Discurso en ocasión de la entrega del XVIII Premio Internacional de Novela Rómulo Gallegos a Eduardo Lalo, por su novela Simone.
Caracas, 2 de agosto de 2013
Pienso en todas las veces que he leído el concepto «Puerto Rico». Son miles, acaso decenas de miles de veces y, sin embargo, estas palabras son leídas o escritas fuera de aquí; es más, son prácticamente desconocidas o sugieren imágenes muy débiles, que poco tienen que ver con lo que significan para mí estos vocablos. Pienso esto cuando leo, escribo, escucho ese nombre de país que más allá de sus fronteras (y acaso también dentro de ellas) significa tan poco. ¿Qué forma de silencio o, lo que es igual, qué forma de dolor es este?
Eduardo Lalo, Simone, Caracas: Celarg-Monte Ávila, 2013, p. 26.
Podría citar muchos otros fragmentos de esta novela que premiamos hoy, en que se expone lo que el antropólogo francés Marc Augé ha llamado los no-lugares. Quizás los no-lugares más típicos sean los aeropuertos y los centros comerciales, iguales en todo el planeta, sin país, sin raíces, sin cepas, sin identidad, en donde todos los sabores son los mismos, en donde uno apenas sabe dónde está. También ciudades, países y continentes enteros pueden ser no-lugares. Han demostrado el paradójico sabor insípido.

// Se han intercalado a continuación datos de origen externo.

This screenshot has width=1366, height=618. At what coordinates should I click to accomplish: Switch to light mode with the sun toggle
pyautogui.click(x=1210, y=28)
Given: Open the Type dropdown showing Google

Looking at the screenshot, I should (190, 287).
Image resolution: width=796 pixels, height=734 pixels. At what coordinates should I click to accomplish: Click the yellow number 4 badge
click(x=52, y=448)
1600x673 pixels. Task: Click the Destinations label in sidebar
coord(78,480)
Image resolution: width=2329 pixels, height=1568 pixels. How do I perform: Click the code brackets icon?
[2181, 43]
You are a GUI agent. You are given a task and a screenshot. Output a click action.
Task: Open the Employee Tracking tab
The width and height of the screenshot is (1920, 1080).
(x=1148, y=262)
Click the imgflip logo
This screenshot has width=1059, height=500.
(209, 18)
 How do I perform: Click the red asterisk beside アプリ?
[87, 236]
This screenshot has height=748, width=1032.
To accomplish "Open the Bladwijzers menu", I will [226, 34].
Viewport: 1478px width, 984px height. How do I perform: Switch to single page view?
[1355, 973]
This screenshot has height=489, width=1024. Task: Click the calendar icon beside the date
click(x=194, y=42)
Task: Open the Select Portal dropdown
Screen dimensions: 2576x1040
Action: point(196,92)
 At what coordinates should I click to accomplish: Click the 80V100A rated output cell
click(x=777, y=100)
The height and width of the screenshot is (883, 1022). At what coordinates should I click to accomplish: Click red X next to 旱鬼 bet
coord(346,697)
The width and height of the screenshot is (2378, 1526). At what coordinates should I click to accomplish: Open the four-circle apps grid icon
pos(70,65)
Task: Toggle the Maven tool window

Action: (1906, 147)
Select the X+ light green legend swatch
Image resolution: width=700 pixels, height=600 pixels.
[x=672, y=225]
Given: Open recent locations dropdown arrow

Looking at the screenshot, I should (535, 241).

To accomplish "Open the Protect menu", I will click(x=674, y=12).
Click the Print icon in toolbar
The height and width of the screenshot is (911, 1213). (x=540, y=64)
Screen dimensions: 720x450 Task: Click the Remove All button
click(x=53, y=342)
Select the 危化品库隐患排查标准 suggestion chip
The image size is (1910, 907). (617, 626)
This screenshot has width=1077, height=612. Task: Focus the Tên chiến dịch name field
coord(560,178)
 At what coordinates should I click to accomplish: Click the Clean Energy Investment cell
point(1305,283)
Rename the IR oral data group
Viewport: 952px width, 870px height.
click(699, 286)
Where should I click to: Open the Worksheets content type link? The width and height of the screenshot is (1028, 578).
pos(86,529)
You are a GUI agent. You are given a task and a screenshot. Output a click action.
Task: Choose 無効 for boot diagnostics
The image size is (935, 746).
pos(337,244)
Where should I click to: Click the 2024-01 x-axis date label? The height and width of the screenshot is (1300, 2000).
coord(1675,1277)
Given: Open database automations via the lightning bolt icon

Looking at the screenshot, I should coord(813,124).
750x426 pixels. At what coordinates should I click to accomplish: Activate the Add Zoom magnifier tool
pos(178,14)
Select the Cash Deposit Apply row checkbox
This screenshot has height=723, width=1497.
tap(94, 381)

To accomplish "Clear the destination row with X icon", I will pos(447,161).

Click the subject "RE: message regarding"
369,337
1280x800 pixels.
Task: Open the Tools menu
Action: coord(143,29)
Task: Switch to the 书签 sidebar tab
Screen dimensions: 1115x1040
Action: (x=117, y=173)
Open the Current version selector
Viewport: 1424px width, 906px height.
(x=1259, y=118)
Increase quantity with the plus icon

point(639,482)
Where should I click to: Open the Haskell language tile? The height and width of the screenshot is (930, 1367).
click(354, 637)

El concepto puede ser ampliamente llevado y traído, sobre todo traído a nuestros espacios antropológicos de la América Latina y el Caribe. De pronto nos hallamos con poblaciones completas invisibilizadas. Son «los seres invisibles» que canta nuestro poeta Gustavo Pereira (http://j.mp/159PdYQ). Algunos desmoralizados y cínicos han dicho que «esto no es un país sino un gentío» o que «a este país hay que esconderlo». Pero volvamos a los seres invisibles que enumera Gustavo Pereira:
Tan invisibles y tan numerosos y tan laboriosos y tan persistentes como las gotas de la lluvia, y a quienes debo —o tal vez deba decir debemos— el papel donde escribo, el lecho donde duermo, el zapato que calzo, el plato donde como, el techo que me alberga y hasta el espíritu que me alienta (http://j.mp/159PdYQ).
Es también aquel Garabombo el Invisible de Manuel Scorza o el Juan Nadie que personificaba Jorge Tuero en una televisión venezolana que alguna vez tuvo conciencia y ahora da golpes de Estado contra la conciencia.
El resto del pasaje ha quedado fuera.